-- EXTRACTED INFORMATION follows --

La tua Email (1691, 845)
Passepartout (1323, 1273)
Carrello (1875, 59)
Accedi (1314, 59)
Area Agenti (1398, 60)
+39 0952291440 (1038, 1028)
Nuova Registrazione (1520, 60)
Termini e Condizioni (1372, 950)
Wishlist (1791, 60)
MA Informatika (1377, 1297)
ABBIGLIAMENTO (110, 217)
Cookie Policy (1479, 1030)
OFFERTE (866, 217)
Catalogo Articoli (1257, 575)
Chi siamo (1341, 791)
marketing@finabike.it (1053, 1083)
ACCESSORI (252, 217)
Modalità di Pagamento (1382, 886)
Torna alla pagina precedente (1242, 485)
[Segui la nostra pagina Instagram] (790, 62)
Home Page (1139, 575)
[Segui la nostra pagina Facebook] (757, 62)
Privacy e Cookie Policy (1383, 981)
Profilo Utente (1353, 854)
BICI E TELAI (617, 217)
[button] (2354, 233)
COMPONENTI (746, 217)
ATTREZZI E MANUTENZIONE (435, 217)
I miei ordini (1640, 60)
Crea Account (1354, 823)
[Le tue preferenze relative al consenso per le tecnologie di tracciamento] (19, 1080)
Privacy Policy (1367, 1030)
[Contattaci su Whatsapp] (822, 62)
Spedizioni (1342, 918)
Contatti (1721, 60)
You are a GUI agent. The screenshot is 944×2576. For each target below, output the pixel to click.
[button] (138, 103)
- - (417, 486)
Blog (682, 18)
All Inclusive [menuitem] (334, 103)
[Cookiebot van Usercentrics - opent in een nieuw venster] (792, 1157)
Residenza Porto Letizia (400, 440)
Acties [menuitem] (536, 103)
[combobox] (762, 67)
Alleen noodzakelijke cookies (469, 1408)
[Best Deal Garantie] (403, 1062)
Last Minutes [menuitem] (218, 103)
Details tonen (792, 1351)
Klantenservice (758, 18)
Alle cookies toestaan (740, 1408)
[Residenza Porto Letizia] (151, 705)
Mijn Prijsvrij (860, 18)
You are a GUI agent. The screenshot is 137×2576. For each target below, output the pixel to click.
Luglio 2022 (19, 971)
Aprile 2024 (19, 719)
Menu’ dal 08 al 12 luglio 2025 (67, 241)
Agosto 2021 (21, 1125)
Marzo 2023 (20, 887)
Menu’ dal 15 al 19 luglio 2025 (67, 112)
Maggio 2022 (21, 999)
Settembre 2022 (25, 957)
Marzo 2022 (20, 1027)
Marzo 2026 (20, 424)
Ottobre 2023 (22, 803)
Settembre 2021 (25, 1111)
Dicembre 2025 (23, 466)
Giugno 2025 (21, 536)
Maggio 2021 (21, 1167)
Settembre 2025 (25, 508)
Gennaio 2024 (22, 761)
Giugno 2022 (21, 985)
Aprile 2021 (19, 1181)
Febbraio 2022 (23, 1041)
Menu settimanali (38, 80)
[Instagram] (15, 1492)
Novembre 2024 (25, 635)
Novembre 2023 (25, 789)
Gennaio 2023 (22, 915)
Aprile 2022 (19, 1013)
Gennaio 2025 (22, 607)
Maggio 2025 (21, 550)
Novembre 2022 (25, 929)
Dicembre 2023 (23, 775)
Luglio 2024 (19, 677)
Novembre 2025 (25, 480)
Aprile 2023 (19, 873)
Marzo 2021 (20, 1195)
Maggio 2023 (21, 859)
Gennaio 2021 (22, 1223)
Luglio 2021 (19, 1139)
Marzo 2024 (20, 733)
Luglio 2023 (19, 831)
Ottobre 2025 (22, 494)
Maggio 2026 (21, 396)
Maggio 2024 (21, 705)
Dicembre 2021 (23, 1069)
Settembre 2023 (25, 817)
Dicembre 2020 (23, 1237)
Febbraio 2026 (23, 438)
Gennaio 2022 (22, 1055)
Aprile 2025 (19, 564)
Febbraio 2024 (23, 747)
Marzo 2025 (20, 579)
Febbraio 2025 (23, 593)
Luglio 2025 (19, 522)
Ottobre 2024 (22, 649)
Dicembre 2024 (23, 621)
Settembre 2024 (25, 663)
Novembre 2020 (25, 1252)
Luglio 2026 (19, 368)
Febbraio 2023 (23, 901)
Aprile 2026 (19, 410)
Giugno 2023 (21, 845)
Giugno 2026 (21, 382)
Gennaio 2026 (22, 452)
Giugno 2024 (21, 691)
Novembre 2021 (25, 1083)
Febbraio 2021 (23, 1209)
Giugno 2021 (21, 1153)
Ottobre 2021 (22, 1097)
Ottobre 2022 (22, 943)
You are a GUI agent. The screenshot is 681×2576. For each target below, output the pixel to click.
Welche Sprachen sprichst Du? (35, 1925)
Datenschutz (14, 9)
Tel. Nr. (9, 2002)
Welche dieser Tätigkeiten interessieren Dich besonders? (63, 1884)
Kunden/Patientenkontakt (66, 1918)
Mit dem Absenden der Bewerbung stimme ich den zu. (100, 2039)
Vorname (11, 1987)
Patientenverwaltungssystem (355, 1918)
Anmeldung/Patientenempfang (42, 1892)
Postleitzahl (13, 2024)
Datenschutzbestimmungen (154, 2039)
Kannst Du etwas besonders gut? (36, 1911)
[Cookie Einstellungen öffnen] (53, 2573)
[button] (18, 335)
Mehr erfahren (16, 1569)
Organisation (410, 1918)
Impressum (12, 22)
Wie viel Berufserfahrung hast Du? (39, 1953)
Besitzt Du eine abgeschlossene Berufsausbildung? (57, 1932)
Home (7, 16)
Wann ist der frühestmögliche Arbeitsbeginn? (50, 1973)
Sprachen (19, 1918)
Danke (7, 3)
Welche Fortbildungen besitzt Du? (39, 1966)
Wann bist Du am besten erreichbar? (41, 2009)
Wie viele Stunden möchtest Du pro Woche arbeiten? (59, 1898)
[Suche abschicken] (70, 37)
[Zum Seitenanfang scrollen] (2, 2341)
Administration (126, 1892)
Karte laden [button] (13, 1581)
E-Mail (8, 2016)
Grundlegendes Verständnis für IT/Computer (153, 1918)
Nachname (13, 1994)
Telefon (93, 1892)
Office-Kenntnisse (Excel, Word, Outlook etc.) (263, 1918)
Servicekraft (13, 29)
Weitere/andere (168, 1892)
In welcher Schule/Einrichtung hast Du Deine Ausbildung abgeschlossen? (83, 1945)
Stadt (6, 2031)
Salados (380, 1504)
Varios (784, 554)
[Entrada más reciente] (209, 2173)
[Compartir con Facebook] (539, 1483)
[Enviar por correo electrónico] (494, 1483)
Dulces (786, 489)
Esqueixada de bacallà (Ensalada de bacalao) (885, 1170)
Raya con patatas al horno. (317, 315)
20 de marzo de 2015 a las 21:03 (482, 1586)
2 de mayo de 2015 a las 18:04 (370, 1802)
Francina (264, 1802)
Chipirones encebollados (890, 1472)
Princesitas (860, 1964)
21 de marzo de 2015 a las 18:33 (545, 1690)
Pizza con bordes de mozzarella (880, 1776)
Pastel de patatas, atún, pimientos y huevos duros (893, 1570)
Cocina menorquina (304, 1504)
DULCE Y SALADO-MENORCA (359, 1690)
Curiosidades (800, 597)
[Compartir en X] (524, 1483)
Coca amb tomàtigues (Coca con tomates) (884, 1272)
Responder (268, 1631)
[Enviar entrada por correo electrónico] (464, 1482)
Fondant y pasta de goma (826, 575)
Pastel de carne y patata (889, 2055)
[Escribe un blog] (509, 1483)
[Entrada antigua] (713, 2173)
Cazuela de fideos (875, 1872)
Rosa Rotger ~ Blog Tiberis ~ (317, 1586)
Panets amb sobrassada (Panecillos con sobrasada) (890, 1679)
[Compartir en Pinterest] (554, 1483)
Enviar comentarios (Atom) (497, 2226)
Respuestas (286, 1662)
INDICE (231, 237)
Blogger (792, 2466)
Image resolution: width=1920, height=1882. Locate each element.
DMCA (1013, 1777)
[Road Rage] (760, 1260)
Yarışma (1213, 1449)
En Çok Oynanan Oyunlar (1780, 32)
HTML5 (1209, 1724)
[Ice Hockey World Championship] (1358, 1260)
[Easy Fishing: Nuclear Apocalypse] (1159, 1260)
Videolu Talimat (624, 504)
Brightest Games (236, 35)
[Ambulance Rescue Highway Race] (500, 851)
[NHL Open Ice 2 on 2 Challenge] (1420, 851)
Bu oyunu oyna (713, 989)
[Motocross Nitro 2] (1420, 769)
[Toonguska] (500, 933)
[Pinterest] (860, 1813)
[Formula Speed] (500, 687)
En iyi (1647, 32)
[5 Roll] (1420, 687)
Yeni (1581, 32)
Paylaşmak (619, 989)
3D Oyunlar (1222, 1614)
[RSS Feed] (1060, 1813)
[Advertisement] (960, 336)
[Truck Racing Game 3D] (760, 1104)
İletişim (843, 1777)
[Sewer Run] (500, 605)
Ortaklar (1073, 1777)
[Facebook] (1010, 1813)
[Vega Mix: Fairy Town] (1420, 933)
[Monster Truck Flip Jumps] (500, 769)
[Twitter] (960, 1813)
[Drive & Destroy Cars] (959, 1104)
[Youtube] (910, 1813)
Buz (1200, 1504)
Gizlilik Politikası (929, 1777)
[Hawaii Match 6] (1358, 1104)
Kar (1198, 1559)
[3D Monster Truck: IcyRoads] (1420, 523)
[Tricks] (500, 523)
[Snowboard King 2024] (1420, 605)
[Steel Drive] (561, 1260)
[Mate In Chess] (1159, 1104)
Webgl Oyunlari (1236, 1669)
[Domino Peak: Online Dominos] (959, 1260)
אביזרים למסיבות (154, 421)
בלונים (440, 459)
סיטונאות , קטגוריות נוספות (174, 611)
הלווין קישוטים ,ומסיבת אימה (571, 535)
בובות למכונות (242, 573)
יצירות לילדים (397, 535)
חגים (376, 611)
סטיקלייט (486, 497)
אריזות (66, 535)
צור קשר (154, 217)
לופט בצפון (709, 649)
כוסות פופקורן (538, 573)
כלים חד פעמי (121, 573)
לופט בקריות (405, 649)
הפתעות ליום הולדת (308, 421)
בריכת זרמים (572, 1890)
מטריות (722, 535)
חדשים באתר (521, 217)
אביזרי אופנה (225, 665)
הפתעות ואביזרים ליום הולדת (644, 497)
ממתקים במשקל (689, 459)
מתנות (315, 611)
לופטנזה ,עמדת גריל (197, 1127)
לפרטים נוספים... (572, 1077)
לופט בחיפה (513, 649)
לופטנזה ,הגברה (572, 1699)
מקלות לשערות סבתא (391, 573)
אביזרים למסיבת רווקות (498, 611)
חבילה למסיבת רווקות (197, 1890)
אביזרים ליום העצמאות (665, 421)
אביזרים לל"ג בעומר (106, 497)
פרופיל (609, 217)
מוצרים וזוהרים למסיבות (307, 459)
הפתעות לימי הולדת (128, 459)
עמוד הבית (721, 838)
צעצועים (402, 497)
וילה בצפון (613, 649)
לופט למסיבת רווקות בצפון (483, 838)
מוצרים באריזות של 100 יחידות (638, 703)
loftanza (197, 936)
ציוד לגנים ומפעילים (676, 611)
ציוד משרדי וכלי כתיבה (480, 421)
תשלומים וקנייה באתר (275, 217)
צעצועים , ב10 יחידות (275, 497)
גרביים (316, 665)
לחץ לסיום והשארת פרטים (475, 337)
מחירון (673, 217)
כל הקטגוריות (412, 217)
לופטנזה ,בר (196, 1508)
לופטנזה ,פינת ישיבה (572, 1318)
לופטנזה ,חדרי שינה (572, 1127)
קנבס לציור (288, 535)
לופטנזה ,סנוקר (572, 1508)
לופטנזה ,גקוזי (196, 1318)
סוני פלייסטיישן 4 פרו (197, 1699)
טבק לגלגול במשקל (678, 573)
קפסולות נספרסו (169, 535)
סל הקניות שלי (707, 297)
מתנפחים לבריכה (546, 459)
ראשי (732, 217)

-- EXTRACTED INFORMATION concluded --

Please write out the lines that run from the one with "הלווין קישוטים ,ומסיבת אימה (571, 535)" to the end of the records, both included, exactly as they appear.

WRITTEN ANSWER:
הלווין קישוטים ,ומסיבת אימה (571, 535)
בובות למכונות (242, 573)
יצירות לילדים (397, 535)
חגים (376, 611)
סטיקלייט (486, 497)
אריזות (66, 535)
צור קשר (154, 217)
לופט בצפון (709, 649)
כוסות פופקורן (538, 573)
כלים חד פעמי (121, 573)
לופט בקריות (405, 649)
הפתעות ליום הולדת (308, 421)
בריכת זרמים (572, 1890)
מטריות (722, 535)
חדשים באתר (521, 217)
אביזרי אופנה (225, 665)
הפתעות ואביזרים ליום הולדת (644, 497)
ממתקים במשקל (689, 459)
מתנות (315, 611)
לופטנזה ,עמדת גריל (197, 1127)
לפרטים נוספים... (572, 1077)
לופט בחיפה (513, 649)
לופטנזה ,הגברה (572, 1699)
מקלות לשערות סבתא (391, 573)
אביזרים למסיבת רווקות (498, 611)
חבילה למסיבת רווקות (197, 1890)
אביזרים ליום העצמאות (665, 421)
אביזרים לל"ג בעומר (106, 497)
פרופיל (609, 217)
מוצרים וזוהרים למסיבות (307, 459)
הפתעות לימי הולדת (128, 459)
עמוד הבית (721, 838)
צעצועים (402, 497)
וילה בצפון (613, 649)
לופט למסיבת רווקות בצפון (483, 838)
מוצרים באריזות של 100 יחידות (638, 703)
loftanza (197, 936)
ציוד לגנים ומפעילים (676, 611)
ציוד משרדי וכלי כתיבה (480, 421)
תשלומים וקנייה באתר (275, 217)
צעצועים , ב10 יחידות (275, 497)
גרביים (316, 665)
לחץ לסיום והשארת פרטים (475, 337)
מחירון (673, 217)
כל הקטגוריות (412, 217)
לופטנזה ,בר (196, 1508)
לופטנזה ,פינת ישיבה (572, 1318)
לופטנזה ,חדרי שינה (572, 1127)
קנבס לציור (288, 535)
לופטנזה ,סנוקר (572, 1508)
לופטנזה ,גקוזי (196, 1318)
סוני פלייסטיישן 4 פרו (197, 1699)
טבק לגלגול במשקל (678, 573)
קפסולות נספרסו (169, 535)
סל הקניות שלי (707, 297)
מתנפחים לבריכה (546, 459)
ראשי (732, 217)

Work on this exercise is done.